Ele pontua ainda que produtores podem ser afetados de outra forma pela decisão do CMN. “O financiamento também é para estoque, armazenamento e capital de giro das empresas. Se elas pegarem esse capital a 5%, 6% ou 15% ao ano, com carência e prazo de pagamento, quem vai pagar a conta no fim são os produtores, porque não somos donos do nosso negócio, somos o operacional da mão de obra das indústrias. Elas é que têm esse controle no modelo atual.”
Leonel complementa: “Então, daqui a dois anos, elas terão um crédito para pagar e precisarão fazer caixa. Se elas tirarem meio centavo por litro do produtor, isso representará milhões no fim do mês. Elas bancarão isso com margens, com lucros.
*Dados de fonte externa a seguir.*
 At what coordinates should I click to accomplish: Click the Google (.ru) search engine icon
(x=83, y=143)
Se for necessário, podem ficar um mês no vermelho, caso errem a dose na hora da venda, porque recuperam o prejuízo nas costas do produtor”.
Empurrar com a barriga
Por isso, reforça Leonel, o produtor precisa ter bom senso neste momento. “Quando começou a pandemia de covid-19, também foi liberado crédito de capital de giro para as indústrias, para impedir que o negócio despencasse. Diante do que estamos enfrentando é ótimo, mas temos capacidade de pagamento? Não é empurrar com a barriga?”
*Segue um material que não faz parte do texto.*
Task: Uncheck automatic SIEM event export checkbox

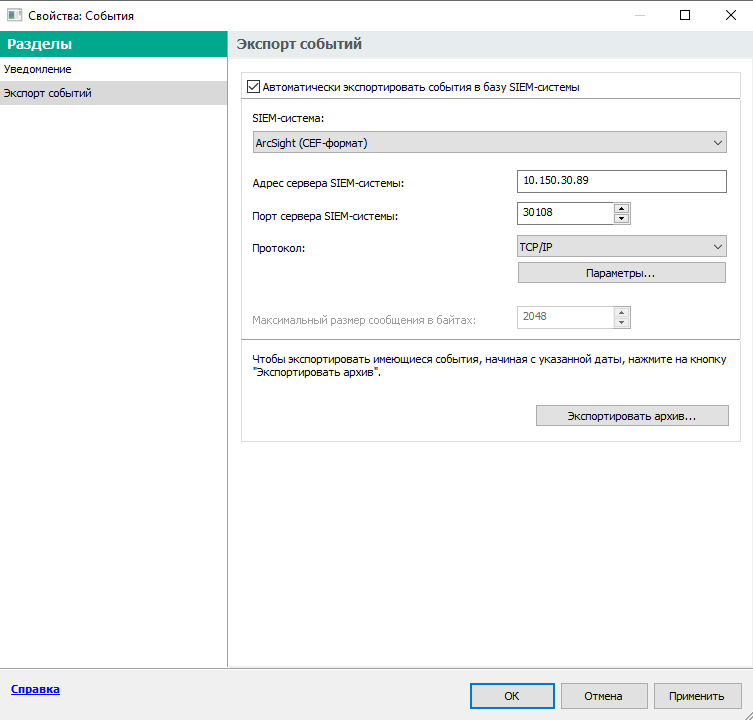Action: [252, 87]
O cenário para a indústria é outro, assinala Leonel. “A indústria tem [capacidade de pagamento], porque ela se ajusta, faz giro de capital, segura estoque, remunera um pouco menos o produtor e paga toda essa diferença. Ela perde em um mês e em dois ou três recupera sempre, porque tem esse poder.”
Leonel entende que essa situação acaba sempre prejudicando o produtor. “Dizer que o mercado está pressionando a indústria não pode resultar sempre em tirar do produtor. Se o mercado está ruim, é preciso se adequar e não repassar a conta para o produtor. Necessário, portanto, um novo modelo de remuneração na cadeia láctea.”